AIM OF THE TASK: Print out the entries that follow exactly, missing none.

AVAILABLE DATA:
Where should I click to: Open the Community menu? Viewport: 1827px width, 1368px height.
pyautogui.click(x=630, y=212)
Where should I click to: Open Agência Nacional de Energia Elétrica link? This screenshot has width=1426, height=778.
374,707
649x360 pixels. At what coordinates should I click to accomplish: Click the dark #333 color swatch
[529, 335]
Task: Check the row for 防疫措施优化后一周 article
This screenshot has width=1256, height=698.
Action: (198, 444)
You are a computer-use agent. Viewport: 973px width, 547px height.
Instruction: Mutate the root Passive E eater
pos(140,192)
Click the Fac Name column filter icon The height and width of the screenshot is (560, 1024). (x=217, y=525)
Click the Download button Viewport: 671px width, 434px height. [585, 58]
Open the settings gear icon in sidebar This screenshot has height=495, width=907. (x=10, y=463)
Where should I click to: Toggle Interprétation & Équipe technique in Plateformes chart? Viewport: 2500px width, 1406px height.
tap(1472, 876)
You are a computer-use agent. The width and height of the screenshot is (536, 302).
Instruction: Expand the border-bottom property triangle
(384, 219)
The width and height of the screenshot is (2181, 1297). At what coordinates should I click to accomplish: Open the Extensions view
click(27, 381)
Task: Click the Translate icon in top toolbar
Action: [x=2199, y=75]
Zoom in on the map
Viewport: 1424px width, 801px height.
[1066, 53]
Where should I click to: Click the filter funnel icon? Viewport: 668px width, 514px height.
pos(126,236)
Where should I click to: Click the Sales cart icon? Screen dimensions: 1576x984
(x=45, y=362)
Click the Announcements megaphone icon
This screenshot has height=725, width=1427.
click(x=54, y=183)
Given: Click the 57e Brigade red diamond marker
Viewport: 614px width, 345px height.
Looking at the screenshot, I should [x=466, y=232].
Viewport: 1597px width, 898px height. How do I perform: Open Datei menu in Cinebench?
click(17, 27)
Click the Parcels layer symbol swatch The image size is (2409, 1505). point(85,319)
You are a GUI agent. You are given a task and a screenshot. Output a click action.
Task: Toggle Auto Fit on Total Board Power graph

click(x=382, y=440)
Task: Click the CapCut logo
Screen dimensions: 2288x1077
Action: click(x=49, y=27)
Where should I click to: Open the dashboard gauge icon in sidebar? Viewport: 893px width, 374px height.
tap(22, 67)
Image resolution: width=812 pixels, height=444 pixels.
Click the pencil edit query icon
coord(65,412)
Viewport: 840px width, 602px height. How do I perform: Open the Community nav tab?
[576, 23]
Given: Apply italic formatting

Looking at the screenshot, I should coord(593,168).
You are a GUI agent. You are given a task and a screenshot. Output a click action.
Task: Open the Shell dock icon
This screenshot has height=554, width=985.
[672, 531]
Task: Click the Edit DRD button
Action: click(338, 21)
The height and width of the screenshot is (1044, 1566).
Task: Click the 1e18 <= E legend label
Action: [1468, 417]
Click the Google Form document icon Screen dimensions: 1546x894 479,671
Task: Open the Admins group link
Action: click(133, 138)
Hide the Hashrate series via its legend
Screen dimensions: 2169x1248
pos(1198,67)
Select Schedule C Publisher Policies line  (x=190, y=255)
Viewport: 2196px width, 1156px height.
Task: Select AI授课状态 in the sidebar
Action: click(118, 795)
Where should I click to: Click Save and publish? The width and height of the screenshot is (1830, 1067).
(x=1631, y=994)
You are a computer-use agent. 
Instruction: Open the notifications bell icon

RESULT OF THIS EXERCISE:
Where should I click to: Open the Community menu? Viewport: 1827px width, 1368px height.
pyautogui.click(x=630, y=212)
Where should I click to: Open Agência Nacional de Energia Elétrica link? This screenshot has width=1426, height=778.
374,707
649x360 pixels. At what coordinates should I click to accomplish: Click the dark #333 color swatch
[529, 335]
Task: Check the row for 防疫措施优化后一周 article
This screenshot has width=1256, height=698.
Action: (198, 444)
You are a computer-use agent. Viewport: 973px width, 547px height.
Instruction: Mutate the root Passive E eater
pos(140,192)
Click the Fac Name column filter icon The height and width of the screenshot is (560, 1024). (x=217, y=525)
Click the Download button Viewport: 671px width, 434px height. [585, 58]
Open the settings gear icon in sidebar This screenshot has height=495, width=907. (x=10, y=463)
Where should I click to: Toggle Interprétation & Équipe technique in Plateformes chart? Viewport: 2500px width, 1406px height.
tap(1472, 876)
You are a computer-use agent. The width and height of the screenshot is (536, 302).
Instruction: Expand the border-bottom property triangle
(384, 219)
The width and height of the screenshot is (2181, 1297). At what coordinates should I click to accomplish: Open the Extensions view
click(27, 381)
Task: Click the Translate icon in top toolbar
Action: [x=2199, y=75]
Zoom in on the map
Viewport: 1424px width, 801px height.
[1066, 53]
Where should I click to: Click the filter funnel icon? Viewport: 668px width, 514px height.
pos(126,236)
Where should I click to: Click the Sales cart icon? Screen dimensions: 1576x984
(x=45, y=362)
Click the Announcements megaphone icon
This screenshot has height=725, width=1427.
click(x=54, y=183)
Given: Click the 57e Brigade red diamond marker
Viewport: 614px width, 345px height.
Looking at the screenshot, I should [x=466, y=232].
Viewport: 1597px width, 898px height. How do I perform: Open Datei menu in Cinebench?
click(17, 27)
Click the Parcels layer symbol swatch The image size is (2409, 1505). point(85,319)
You are a GUI agent. You are given a task and a screenshot. Output a click action.
Task: Toggle Auto Fit on Total Board Power graph

click(x=382, y=440)
Task: Click the CapCut logo
Screen dimensions: 2288x1077
Action: click(x=49, y=27)
Where should I click to: Open the dashboard gauge icon in sidebar? Viewport: 893px width, 374px height.
tap(22, 67)
Image resolution: width=812 pixels, height=444 pixels.
Click the pencil edit query icon
coord(65,412)
Viewport: 840px width, 602px height. How do I perform: Open the Community nav tab?
[576, 23]
Given: Apply italic formatting

Looking at the screenshot, I should coord(593,168).
You are a GUI agent. You are given a task and a screenshot. Output a click action.
Task: Open the Shell dock icon
This screenshot has height=554, width=985.
[672, 531]
Task: Click the Edit DRD button
Action: click(338, 21)
The height and width of the screenshot is (1044, 1566).
Task: Click the 1e18 <= E legend label
Action: [1468, 417]
Click the Google Form document icon Screen dimensions: 1546x894 479,671
Task: Open the Admins group link
Action: click(133, 138)
Hide the Hashrate series via its legend
Screen dimensions: 2169x1248
pos(1198,67)
Select Schedule C Publisher Policies line  (x=190, y=255)
Viewport: 2196px width, 1156px height.
Task: Select AI授课状态 in the sidebar
Action: click(118, 795)
Where should I click to: Click Save and publish? The width and height of the screenshot is (1830, 1067).
(x=1631, y=994)
You are a computer-use agent. 
Instruction: Open the notifications bell icon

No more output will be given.